Exercise instructions: Of the lines listed below, return exactly those that run from the line containing "You are a computer-use agent. Viewport: 657px" through the line containing "You are a computer-use agent. Screen", both included.
Start of Data for the task
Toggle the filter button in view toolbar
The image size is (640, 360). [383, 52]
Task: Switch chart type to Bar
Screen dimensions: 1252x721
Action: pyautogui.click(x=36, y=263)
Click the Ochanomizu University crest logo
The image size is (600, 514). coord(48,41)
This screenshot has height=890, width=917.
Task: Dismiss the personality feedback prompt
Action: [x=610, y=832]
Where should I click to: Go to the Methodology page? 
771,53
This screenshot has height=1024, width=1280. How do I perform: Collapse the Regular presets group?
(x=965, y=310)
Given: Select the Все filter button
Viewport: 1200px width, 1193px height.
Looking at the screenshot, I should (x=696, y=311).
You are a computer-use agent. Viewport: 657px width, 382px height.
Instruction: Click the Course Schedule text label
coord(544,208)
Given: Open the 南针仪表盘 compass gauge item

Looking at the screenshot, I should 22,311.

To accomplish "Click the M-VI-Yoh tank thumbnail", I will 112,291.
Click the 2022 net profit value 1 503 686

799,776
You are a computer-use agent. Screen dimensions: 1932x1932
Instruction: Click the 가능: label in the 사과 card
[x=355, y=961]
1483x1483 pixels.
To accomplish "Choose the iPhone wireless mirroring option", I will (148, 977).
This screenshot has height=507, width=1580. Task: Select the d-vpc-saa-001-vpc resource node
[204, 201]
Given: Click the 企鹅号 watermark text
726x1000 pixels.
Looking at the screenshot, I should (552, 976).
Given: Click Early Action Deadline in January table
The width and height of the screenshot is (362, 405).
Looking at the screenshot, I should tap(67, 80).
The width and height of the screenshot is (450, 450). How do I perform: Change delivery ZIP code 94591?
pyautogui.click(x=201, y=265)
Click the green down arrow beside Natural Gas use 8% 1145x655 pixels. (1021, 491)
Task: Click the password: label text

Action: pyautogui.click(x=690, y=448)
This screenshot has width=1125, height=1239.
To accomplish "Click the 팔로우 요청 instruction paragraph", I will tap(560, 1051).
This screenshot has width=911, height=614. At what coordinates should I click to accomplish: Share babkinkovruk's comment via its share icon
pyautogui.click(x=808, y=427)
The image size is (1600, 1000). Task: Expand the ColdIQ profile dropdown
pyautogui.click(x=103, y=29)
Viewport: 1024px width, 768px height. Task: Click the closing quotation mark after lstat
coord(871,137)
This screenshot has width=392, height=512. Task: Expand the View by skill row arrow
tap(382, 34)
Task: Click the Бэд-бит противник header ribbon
End of Data for the task
Response to this task:
You are a computer-use agent. Viewport: 657px width, 382px height.
Instruction: Click the Course Schedule text label
coord(544,208)
Given: Open the 南针仪表盘 compass gauge item

Looking at the screenshot, I should 22,311.

To accomplish "Click the M-VI-Yoh tank thumbnail", I will 112,291.
Click the 2022 net profit value 1 503 686

799,776
You are a computer-use agent. Screen dimensions: 1932x1932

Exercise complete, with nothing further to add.